MEPs Back EU Plan to Make Email, Messaging Providers Search Private Chats and Report to Police

ARIS OIKONOMOU/AFP via Getty Images
ARIS OIKONOMOU/AFP via Getty Images

Members of the European Parliament are welcoming plans from the European Commission to make email, messaging, and chat providers search through users’ private conversations and report “illegal material”, according to Patrick Breyer MEP.

Breyer, a German digital rights activist who represents the German Pirate Party in the EU’s parliament, revealed that fellow MEPs had voted overwhelmingly to “[welcome] the Commission’s intention to oblige e-mail, messaging and chat providers to search all private messages for allegedly illegal material and report to the police” on social media.

#ChatControl, as Breyer and other campaigners call the proposed measures, “will mean privatised mass surveillance and the end of digital secrecy of correspondence,” he warned.

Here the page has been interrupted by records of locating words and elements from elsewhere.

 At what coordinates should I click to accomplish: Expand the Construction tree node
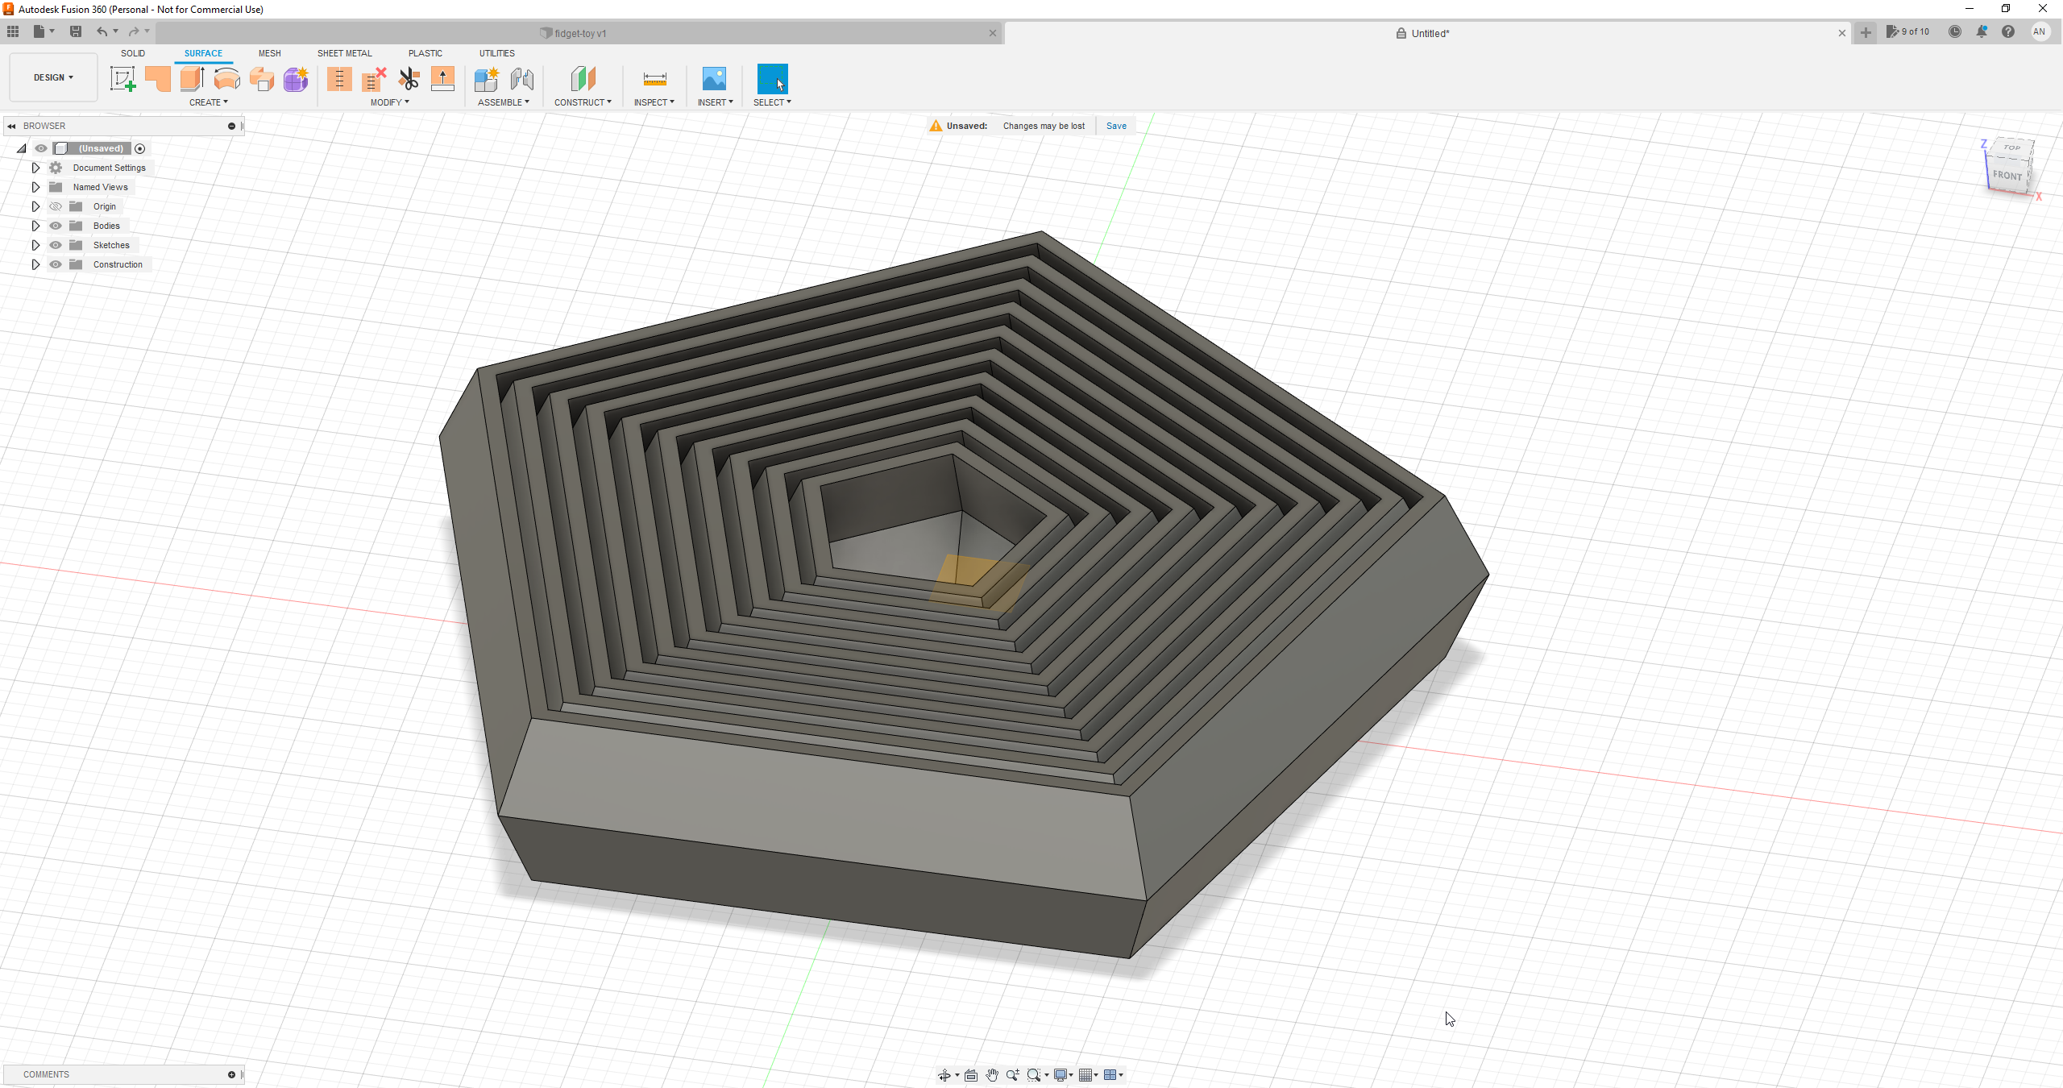[35, 264]
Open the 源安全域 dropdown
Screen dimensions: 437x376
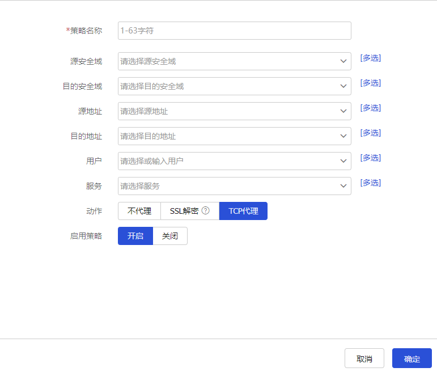click(x=234, y=61)
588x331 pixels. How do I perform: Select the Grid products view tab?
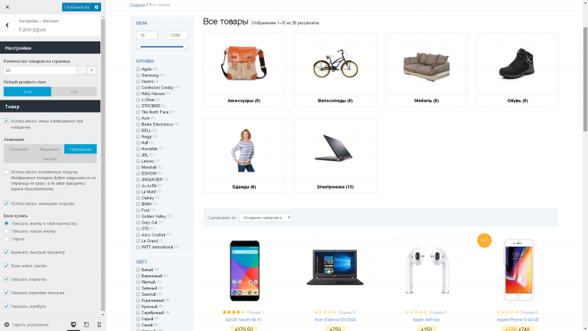(x=28, y=92)
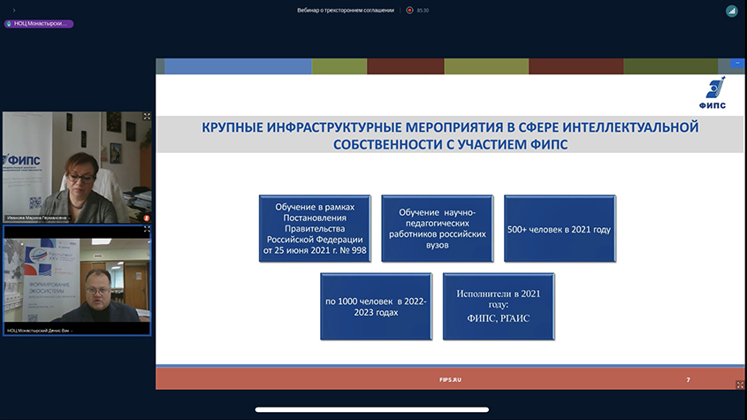Click the muted microphone icon on Иванова's tile
This screenshot has width=747, height=420.
coord(146,217)
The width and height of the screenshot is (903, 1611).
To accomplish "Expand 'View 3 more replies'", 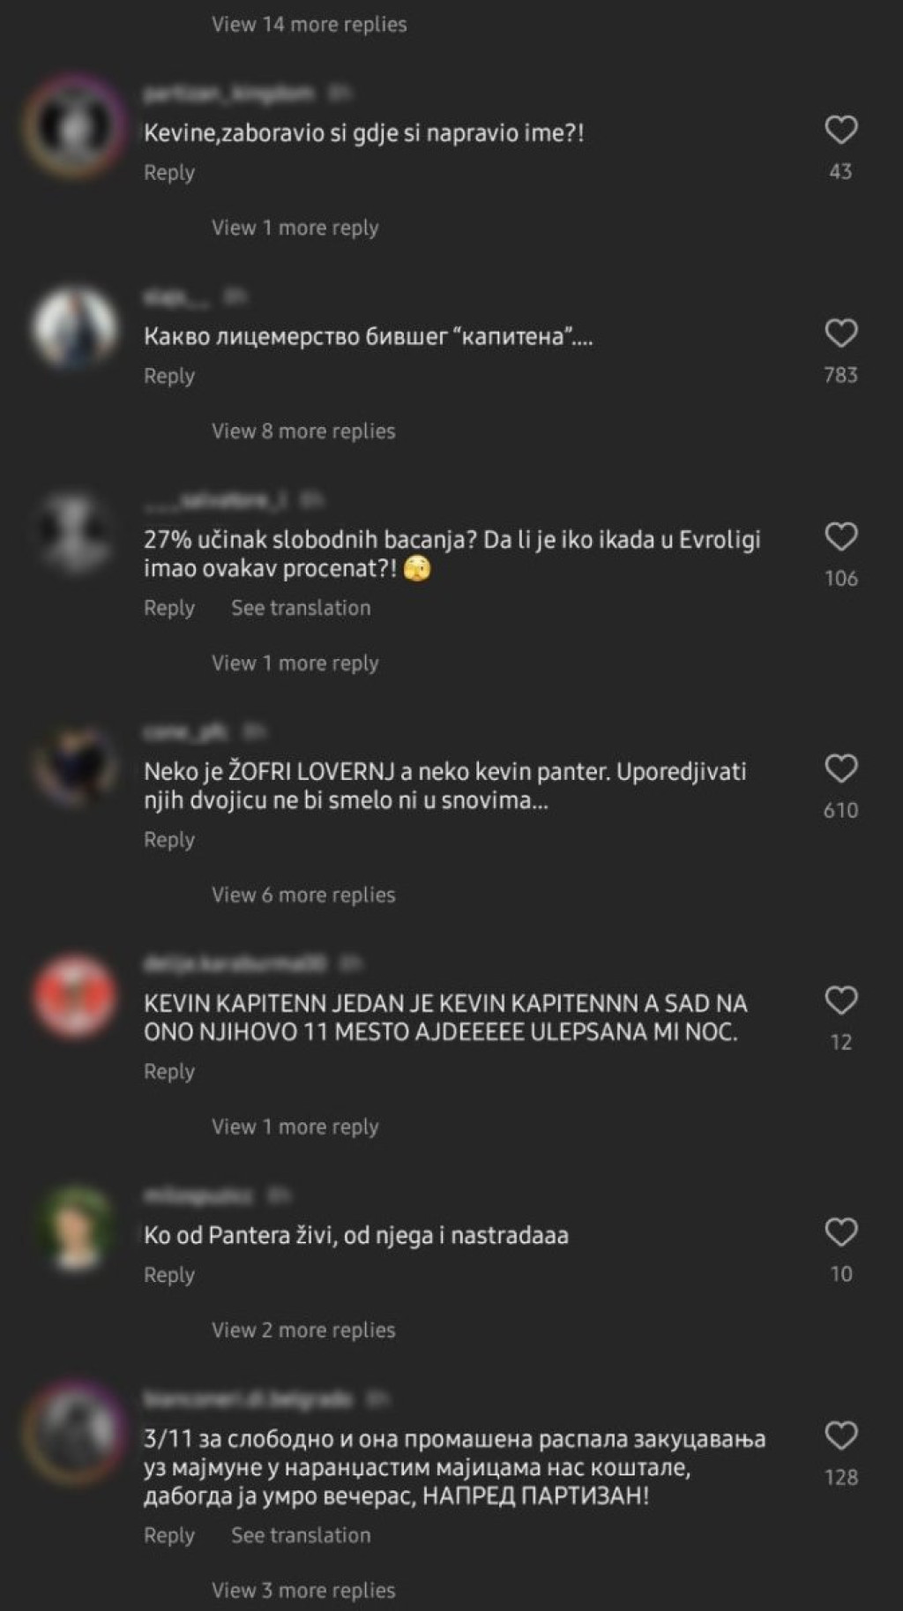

Going over the policy in more detail on his website, Breyer, who qualified as a Doctor of Law at Goethe University Frankfurt, alleges that “The EU wants to have all private chats, messages, and emails automatically searched for suspicious content, generally and indiscriminately” under the guise of tackling child pornography.

“There is no requirement of a court order or an initial suspicion for searching your messages. It occurs always and automatically,” he warns, adding that “If an algorithms classifies the content of a message as suspicious, your private or intimate photos may be viewed by staff and contractors of international corporations and police authorities” — a message boiled down to “The police are watching you sexting!” in campaign material.

Breyer claims that “chat control algorithms are known to flag completely legal vacation photos of children on a beach, for example” — potentially resulting in innocent citizens being falsely maligned and investigated.

“Indiscriminate messaging and chat control wrongfully incriminates hundreds of users every day. According the Swiss Federal Police, 90 per cent of machine-reported content is not illegal,” he stressed.